### The task
Below are records; work out how many of their lines hold the string "agent" and give that number alone.
=-=-=-=-=
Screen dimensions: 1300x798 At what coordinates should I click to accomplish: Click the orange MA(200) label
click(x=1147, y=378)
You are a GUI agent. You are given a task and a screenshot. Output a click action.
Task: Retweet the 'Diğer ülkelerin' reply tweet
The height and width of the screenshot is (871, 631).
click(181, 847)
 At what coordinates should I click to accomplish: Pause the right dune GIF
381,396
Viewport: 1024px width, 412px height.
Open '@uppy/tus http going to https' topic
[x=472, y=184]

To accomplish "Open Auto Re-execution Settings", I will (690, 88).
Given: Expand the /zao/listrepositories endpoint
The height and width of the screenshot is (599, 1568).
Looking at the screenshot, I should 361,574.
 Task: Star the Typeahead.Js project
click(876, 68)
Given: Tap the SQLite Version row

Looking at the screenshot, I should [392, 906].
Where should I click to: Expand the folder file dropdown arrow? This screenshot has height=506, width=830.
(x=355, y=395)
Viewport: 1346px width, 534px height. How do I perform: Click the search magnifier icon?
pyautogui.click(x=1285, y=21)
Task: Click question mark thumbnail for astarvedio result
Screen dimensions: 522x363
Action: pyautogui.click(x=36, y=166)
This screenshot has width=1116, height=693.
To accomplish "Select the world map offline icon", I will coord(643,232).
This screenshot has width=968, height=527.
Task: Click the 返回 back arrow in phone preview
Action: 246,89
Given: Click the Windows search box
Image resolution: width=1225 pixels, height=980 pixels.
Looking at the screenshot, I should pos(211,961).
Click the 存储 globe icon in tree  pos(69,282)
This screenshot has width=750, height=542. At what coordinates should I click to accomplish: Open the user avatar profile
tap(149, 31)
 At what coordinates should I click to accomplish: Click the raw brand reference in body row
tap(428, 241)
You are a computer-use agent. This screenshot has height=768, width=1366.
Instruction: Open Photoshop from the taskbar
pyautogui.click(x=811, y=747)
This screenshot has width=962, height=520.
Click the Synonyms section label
=-=-=-=-=
### The completed task
2